However, it would be a mistake to underestimate the tremendous educational impact and value of the campus life that surrounds and permeates this formal arena. Students, some more than others, engage in co-curricular activities, access a rich range of campus resources, and interact with faculty, staff, and peers throughout the broader campus community.
Campus life carries the same importance for deaf and hard of hearing students as for their hearing peers. The extent to which they are able to access and engage meaningfully in campus life programs and resources will influence fundamentally the overall richness and impact of their college experience.
In Part I of this report, we will consider some general issues characterizing student development in postsecondary education, closing this section with a brief discussion of strategies for fostering student development. Part I should provide a useful context for the discussion and recommendations pertaining directly to deaf and hard of hearing students that follow in Part II.
Part II of the report pertains to the full access and engagement of deaf and hard of hearing students in campus life, with general recommendations for communication and language access, barrier-free facilities, and programmatic initiatives. These will be applied to eight common campus life programs and services.
PART I. STUDENT DEVELOPMENT IN THE BROAD CONTEXTSoaring hopes and heavy expectations challenge postsecondary education these days. The defining purposes framing this challenge are an interesting mix of idealism and pragmatism (Bowen, 1977; Boyer, 1987; Knox, Lindsay & Kolb, 1993).
On the one hand, postsecondary education aims at nothing less than facilitating students' life-long pursuits toward intellectual, moral, and aesthetic fulfillment. And on the other, it focuses pragmatically on the short-term development and certification of the skills and knowledge that enable entry into the technical/professional work force and economic mainstream.
The mission of postsecondary education encompasses both the wings of individual growth and the roots of social utility.

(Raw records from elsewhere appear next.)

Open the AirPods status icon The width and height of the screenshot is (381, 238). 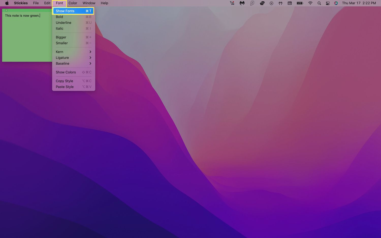280,3
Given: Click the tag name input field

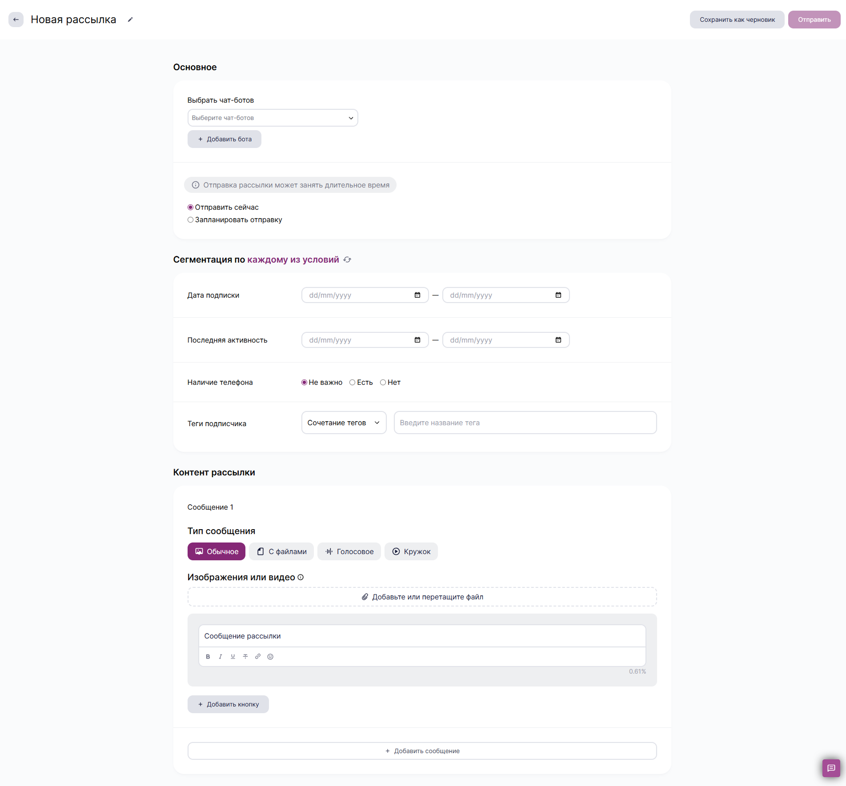Looking at the screenshot, I should [x=525, y=423].
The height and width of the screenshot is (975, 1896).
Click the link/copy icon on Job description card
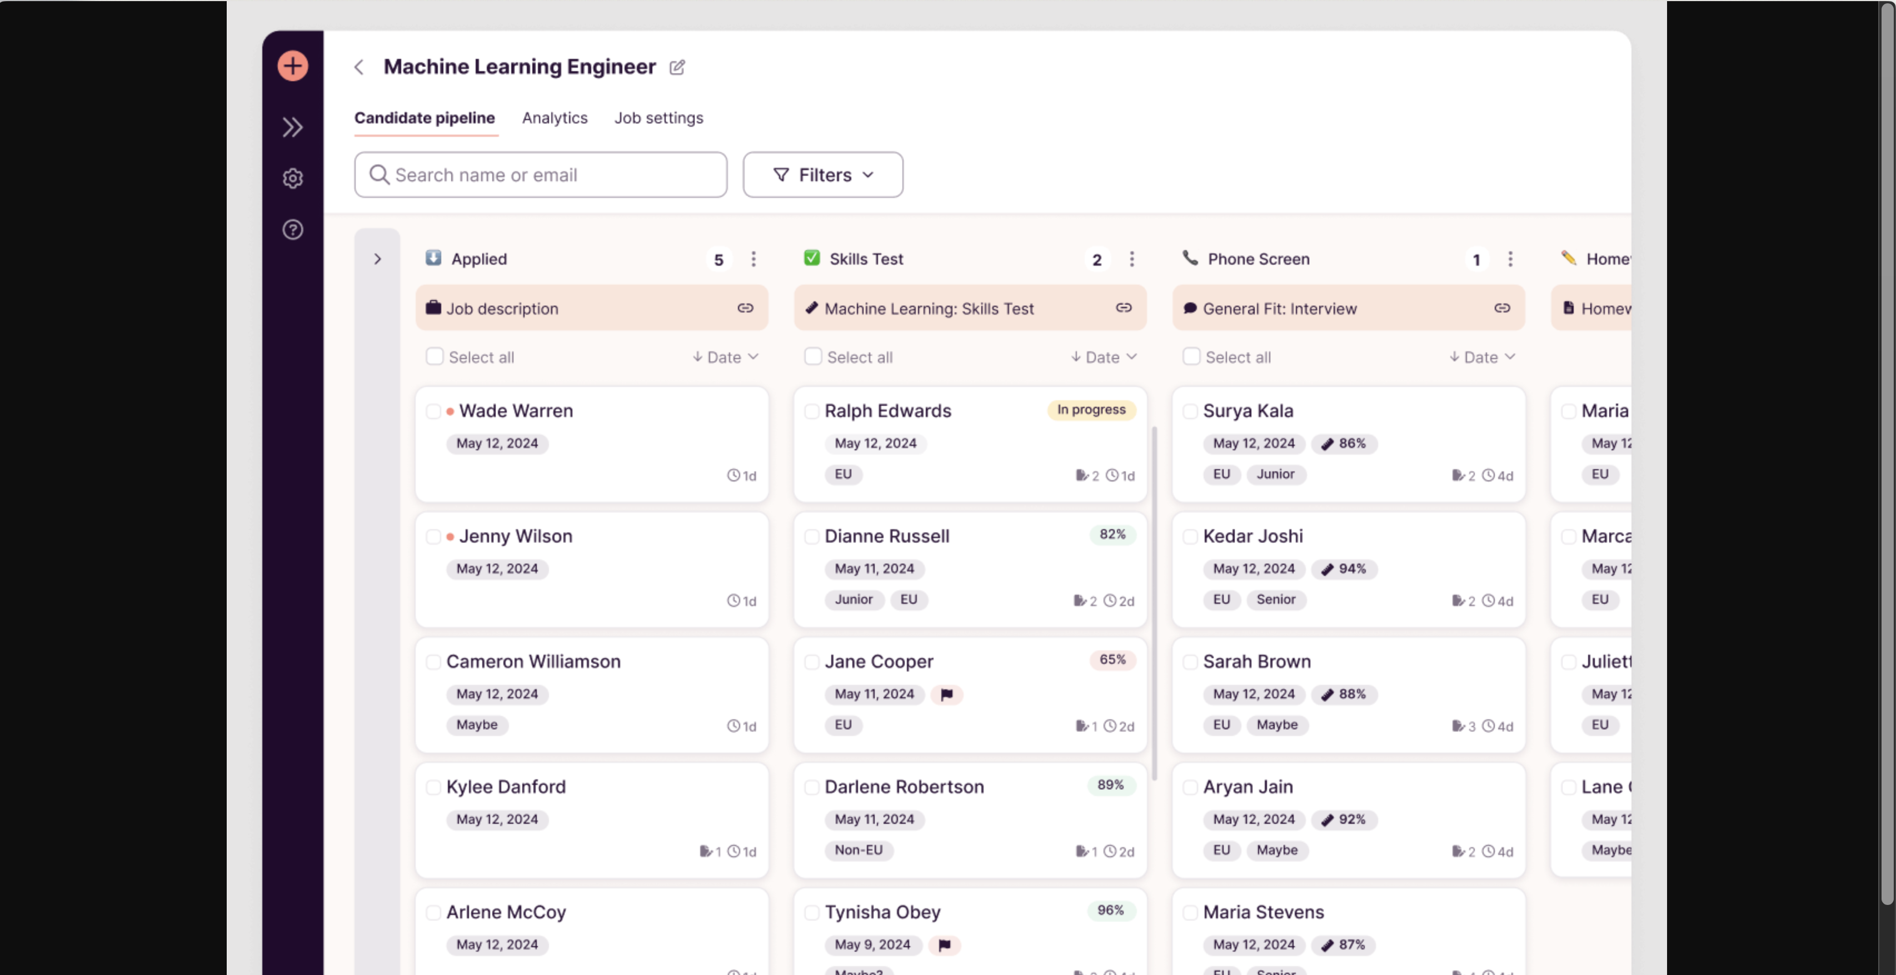point(743,309)

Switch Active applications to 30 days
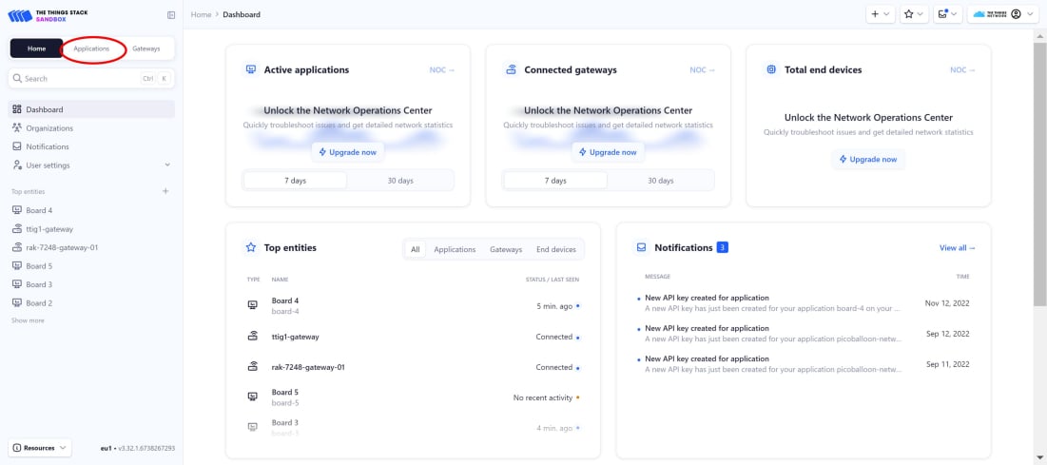click(400, 181)
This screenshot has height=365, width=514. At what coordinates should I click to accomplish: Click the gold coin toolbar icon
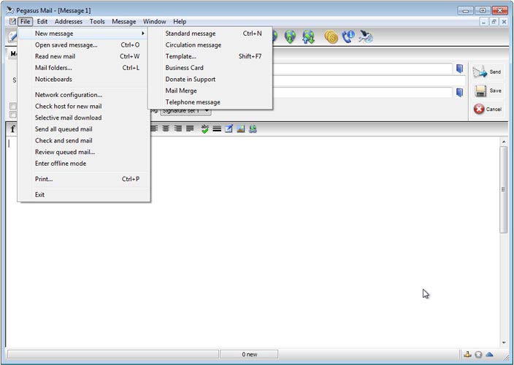click(331, 37)
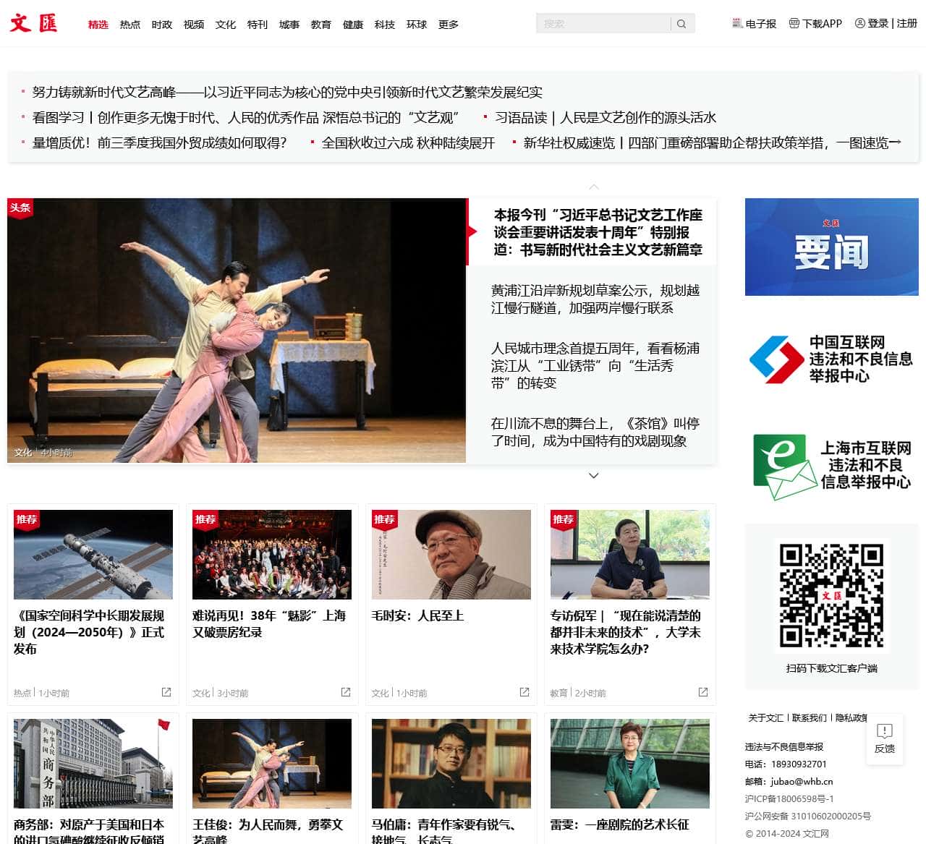Image resolution: width=926 pixels, height=844 pixels.
Task: Click the 推荐 badge on the space station card
Action: [x=27, y=519]
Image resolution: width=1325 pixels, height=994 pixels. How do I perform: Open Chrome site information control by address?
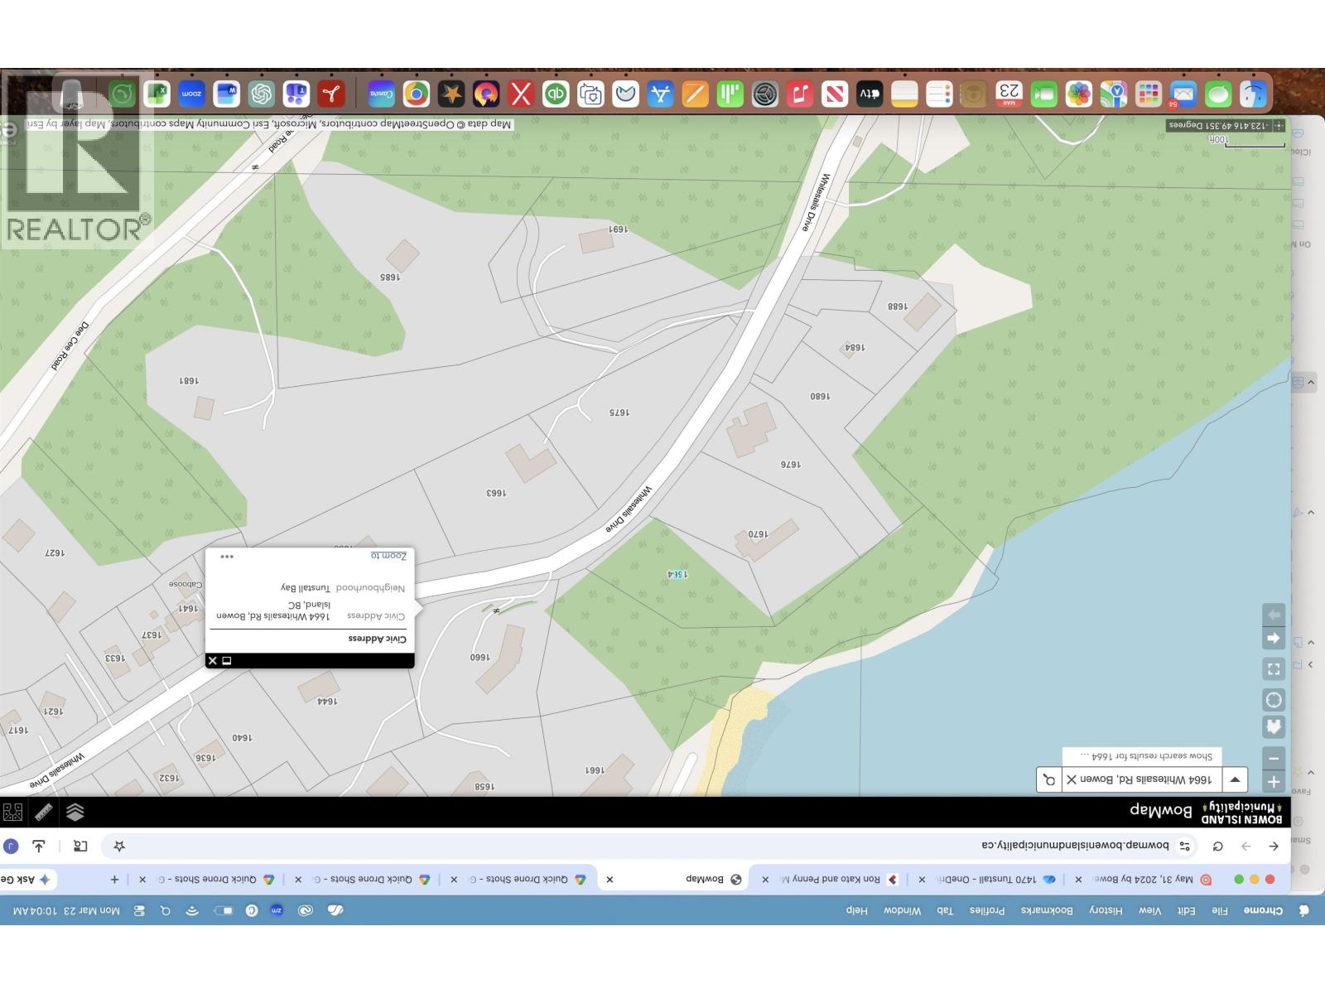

It simultaneously represents a liberating vehicle for personal development and one of the few means available for bridging the gap between the haves and the have nots.
DIMENSIONS OF STUDENT DEVELOPMENTGiven this framework of hopes and expectations, student development should be a major focus in postsecondary education. While student development at the postsecondary level is a complex construct, and resistant to single-factor conceptualizations (Ewell, 1991; Pascarella & Terenzini, 1991), most of its models are grounded in some common assumptions:
For the purposes of this report, student development is conceptualized as occurring across four primary dimensions: intellectual, identity formation, interpersonal, and moral. These are described briefly as follows (Moore, 1990; Morrill, Hurst & Oetting, 1980; Rodgers, 1989).
Intellectual dimension. William Perry's theory of intellectual development (Knefelkamp, Widick & Parker, 1978; Perry, 1970) was developed within a postsecondary context. The theory posits a continuum comprised of three major stages regarding the way individuals view knowledge and values.

Dualism assumes a right-wrong, good-bad world. Students at this stage seek direction and "answers" from authority. Authority is embodied by faculty, who hold absolute "truths" that can be learned.
Multiplicity describes students who recognize that not all answers are absolute. Uncertainty about truth validates a diversity of opinion. At this stage, students view all opinions as equally valid in the absence of absolute truth.
Relativism, the third stage, reflects the insight that quality of thought can validate one intellectual viewpoint over another. Recognition of intellectually valid processes or systems of thought serves to screen out alternative positions and contributes to personal commitment toward selected viewpoints. Career decisions, lifestyle choices, personal relationships, and political and religious views are decided upon in relation to the quality of thought used in deriving them.
Identity formation dimension. Establishing a clearer and more stable sense of self is a critical developmental task for postsecondary students. Students entering college encounter numerous challenges that raise questions for them in their self-identity. In broad terms, identity formation can be conceived as three stages along the continuum noted below (Chickering, 1969; Thomas & Chickering, 1984).

Students at the conforming stage judge themselves harshly and tend to be "other-directed" as they seek to fulfill external expectations placed upon them.
As students move to the experimental stage, they try out new lifestyles and values and become less rigid in judging themselves and others. This lack of absolutes can also create ambiguity and dilemmas about self-identity.
The intentional stage represents the beginning of resolving such major identity questions as "Who am I?" and "Who can I become?" The intentional self is rooted in internal beliefs rather than external expectations.
Interpersonal dimension. This dimension plays a critical role in student development. It is particularly critical for college students in establishing new interpersonal ties within new educational environments, beyond the familiar and secure spheres of family relations and long-standing friendships.It is at once a pivotal source and a central mode of expression for a student's developing self-identity. It also is the means of establishing group identity and identity within the larger postsecondary institution. The interpersonal domain is the mirror we hold up to get a better look at ourselves and the medium we use in making contact with other social beings.
Based on the works of Chickering (1969) and Heath (1977), the Interpersonal Dimension in turn can be differentiated into three components: Interpersonal Relatedness, Interpersonal Competence, and Social Perspective.
Interpersonal Relatedness. This component refers to changes in the way students generally relate to others, not only with peers but also with people occupying a wide variety of roles in their lives.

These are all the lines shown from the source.